=== Records ===

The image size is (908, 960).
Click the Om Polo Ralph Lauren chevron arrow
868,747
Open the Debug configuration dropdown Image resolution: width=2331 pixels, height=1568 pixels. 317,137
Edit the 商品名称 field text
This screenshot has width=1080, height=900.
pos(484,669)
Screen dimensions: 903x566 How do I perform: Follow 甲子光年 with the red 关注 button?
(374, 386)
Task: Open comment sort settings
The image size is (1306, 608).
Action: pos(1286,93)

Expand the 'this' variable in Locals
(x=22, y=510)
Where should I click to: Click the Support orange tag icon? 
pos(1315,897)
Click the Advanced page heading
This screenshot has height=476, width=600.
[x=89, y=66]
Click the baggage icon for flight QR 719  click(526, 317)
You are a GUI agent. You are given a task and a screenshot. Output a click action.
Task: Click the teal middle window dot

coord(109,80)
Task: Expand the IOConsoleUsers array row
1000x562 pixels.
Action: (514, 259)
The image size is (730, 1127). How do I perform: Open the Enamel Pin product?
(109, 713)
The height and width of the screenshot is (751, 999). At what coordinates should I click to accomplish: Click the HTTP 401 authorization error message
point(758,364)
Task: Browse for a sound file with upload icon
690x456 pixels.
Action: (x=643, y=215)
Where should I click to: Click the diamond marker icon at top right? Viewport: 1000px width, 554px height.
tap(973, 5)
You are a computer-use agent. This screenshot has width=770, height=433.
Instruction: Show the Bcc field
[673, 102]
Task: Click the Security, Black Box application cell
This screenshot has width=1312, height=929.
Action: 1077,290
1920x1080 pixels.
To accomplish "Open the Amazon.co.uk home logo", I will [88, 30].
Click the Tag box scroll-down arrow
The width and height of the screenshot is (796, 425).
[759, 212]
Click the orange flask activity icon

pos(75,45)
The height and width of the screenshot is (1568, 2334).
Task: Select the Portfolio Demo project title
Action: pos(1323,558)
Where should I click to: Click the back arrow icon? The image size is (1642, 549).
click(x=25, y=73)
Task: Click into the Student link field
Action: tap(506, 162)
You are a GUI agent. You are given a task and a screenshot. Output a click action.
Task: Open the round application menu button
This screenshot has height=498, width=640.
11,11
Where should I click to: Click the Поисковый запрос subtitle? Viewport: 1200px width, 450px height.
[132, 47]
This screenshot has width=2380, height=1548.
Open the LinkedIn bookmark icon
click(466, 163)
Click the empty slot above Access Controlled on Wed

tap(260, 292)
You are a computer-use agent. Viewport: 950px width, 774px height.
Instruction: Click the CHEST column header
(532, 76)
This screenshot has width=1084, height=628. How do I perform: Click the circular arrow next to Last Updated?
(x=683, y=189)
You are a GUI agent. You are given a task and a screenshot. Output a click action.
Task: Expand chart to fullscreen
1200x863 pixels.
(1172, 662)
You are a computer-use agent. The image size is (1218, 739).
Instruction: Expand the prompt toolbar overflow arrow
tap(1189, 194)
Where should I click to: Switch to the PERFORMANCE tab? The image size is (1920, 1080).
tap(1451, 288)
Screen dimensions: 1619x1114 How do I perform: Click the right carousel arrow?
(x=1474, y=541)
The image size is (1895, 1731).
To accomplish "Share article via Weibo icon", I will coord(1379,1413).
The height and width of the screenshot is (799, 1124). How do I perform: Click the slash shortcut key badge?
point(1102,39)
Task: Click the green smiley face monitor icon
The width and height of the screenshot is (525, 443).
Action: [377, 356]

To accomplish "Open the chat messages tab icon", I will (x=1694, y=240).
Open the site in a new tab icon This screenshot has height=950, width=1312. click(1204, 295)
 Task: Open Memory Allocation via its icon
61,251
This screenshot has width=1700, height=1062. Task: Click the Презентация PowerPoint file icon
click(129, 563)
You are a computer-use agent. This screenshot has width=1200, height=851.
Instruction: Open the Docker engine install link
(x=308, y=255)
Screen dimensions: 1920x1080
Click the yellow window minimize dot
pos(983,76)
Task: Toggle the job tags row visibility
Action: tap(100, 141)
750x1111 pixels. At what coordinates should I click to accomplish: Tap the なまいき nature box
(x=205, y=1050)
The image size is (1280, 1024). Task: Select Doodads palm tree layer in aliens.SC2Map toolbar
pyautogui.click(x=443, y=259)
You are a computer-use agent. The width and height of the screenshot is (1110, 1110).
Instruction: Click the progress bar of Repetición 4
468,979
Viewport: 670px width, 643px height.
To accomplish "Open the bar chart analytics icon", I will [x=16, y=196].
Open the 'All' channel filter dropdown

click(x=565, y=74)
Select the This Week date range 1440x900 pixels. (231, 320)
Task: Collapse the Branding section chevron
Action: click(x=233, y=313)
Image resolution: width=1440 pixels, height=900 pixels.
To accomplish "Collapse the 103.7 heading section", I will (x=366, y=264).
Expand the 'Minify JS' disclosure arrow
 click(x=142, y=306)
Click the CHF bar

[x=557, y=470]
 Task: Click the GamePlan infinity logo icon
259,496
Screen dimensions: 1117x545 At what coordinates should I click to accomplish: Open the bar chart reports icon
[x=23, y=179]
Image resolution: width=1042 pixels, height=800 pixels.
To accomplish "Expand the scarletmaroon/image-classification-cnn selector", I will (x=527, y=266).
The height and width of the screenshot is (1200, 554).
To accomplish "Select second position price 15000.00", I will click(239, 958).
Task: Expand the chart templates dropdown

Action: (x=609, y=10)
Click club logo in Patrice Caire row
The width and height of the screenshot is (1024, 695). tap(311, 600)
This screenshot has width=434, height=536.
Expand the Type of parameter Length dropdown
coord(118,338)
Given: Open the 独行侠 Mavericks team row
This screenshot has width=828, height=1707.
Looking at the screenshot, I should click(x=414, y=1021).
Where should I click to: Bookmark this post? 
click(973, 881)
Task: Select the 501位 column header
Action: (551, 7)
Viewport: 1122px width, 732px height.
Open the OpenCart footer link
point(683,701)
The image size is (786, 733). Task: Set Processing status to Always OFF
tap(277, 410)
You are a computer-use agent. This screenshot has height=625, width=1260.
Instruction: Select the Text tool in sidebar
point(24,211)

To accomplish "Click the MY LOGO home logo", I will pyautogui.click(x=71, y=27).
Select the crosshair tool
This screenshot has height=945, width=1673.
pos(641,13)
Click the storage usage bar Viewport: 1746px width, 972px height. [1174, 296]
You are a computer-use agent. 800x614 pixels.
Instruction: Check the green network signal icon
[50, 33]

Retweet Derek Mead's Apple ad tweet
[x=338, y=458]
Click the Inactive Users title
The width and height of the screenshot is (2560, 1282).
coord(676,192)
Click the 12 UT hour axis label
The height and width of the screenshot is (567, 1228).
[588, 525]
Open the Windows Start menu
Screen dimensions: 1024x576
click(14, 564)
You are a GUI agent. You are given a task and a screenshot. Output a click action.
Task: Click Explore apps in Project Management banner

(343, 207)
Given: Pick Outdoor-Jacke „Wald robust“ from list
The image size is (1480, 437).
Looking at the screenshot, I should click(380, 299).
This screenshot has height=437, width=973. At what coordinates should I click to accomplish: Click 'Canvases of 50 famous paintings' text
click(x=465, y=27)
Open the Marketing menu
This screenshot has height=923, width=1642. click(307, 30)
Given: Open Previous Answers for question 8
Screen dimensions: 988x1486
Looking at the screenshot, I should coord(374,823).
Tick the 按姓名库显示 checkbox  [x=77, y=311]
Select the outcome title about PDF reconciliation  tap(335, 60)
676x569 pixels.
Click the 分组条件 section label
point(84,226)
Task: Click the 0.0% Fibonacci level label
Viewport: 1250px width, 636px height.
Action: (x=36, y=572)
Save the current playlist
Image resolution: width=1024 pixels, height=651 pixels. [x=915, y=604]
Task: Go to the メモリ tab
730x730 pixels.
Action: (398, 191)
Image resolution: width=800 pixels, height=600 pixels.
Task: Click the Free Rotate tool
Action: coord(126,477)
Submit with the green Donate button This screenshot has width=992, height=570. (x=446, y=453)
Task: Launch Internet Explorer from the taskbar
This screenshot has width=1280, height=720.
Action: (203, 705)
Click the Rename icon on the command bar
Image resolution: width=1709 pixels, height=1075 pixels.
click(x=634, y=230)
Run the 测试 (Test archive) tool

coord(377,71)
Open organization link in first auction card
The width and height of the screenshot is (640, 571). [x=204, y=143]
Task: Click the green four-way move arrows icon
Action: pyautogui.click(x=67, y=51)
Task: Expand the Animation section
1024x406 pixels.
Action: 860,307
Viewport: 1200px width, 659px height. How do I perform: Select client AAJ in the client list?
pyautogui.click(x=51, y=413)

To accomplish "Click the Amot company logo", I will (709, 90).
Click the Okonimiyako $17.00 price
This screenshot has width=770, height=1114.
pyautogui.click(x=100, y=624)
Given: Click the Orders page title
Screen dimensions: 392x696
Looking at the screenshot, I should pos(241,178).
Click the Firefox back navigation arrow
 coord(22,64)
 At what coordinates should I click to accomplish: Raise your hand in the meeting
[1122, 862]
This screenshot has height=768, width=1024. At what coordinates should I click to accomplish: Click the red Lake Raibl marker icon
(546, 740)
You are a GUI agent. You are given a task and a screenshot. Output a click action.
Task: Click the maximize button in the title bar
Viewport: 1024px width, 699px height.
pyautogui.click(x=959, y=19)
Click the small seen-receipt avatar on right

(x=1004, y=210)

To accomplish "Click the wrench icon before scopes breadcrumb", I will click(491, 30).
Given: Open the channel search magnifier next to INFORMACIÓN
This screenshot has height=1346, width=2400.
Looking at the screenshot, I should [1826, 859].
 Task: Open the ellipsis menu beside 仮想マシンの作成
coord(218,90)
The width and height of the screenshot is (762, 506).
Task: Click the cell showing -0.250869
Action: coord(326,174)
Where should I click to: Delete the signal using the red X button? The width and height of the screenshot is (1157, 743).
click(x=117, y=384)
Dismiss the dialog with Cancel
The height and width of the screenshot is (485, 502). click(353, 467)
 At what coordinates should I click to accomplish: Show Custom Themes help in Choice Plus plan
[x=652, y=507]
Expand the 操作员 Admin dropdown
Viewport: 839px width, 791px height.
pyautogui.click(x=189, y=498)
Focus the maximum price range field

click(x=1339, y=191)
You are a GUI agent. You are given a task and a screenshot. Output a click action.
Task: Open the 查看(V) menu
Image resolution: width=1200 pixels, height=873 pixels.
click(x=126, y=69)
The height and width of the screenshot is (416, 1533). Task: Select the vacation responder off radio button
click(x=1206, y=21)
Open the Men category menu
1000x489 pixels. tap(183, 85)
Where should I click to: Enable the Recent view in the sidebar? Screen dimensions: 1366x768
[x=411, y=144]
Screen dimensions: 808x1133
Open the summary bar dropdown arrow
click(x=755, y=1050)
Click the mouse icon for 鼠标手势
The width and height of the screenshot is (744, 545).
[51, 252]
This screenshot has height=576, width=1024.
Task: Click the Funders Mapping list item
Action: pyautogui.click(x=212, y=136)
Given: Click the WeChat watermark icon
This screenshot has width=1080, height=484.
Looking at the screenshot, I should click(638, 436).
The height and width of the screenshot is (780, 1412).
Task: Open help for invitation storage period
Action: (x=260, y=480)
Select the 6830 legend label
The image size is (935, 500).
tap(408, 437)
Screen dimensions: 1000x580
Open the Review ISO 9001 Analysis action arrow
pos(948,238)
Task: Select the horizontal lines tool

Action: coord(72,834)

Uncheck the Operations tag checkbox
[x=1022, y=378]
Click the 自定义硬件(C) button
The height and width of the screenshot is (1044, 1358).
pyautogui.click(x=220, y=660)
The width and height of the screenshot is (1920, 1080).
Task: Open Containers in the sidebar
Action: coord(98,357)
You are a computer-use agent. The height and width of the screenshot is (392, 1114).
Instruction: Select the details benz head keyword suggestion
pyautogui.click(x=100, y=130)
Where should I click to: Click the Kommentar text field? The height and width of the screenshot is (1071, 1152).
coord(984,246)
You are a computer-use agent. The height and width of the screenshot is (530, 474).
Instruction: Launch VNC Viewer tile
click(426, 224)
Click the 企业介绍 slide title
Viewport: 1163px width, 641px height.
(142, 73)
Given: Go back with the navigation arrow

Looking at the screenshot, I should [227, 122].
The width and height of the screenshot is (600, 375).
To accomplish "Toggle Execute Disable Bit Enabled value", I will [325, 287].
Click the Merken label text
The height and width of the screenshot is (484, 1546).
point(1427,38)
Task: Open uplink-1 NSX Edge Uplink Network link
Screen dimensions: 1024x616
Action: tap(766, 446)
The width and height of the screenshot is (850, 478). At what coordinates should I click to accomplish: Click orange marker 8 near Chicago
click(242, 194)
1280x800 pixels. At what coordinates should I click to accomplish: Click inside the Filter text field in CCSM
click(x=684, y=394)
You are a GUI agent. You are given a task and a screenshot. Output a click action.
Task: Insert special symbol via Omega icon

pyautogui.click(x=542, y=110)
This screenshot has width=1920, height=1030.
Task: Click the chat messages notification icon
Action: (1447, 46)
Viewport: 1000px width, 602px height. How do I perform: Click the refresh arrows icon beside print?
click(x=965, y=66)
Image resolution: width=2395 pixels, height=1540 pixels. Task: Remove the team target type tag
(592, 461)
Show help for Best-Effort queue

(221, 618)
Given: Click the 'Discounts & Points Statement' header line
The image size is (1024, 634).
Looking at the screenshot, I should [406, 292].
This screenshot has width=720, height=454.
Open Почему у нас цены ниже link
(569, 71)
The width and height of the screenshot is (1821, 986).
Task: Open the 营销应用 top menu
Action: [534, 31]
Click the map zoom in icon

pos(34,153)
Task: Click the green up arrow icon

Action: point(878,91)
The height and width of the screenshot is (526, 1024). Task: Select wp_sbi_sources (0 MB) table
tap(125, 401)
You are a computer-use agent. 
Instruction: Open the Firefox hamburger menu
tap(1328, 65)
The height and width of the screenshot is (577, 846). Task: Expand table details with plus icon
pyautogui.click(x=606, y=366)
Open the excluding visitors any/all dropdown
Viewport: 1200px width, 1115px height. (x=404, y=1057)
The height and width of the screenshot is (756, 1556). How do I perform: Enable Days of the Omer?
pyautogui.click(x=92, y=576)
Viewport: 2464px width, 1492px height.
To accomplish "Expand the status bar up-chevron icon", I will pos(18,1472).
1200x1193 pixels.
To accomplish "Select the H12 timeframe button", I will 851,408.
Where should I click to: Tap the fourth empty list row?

===

## What is needed
Return verbatim the lines starting at the one that contains "Task: Click the green smiley" and ending with the one that contains "Action: tap(100, 141)", including both of those lines.

## Solution
Task: Click the green smiley face monitor icon
The width and height of the screenshot is (525, 443).
Action: [377, 356]

To accomplish "Open the chat messages tab icon", I will (x=1694, y=240).
Open the site in a new tab icon This screenshot has height=950, width=1312. click(1204, 295)
 Task: Open Memory Allocation via its icon
61,251
This screenshot has width=1700, height=1062. Task: Click the Презентация PowerPoint file icon
click(129, 563)
You are a computer-use agent. This screenshot has width=1200, height=851.
Instruction: Open the Docker engine install link
(x=308, y=255)
Screen dimensions: 1920x1080
Click the yellow window minimize dot
pos(983,76)
Task: Toggle the job tags row visibility
Action: tap(100, 141)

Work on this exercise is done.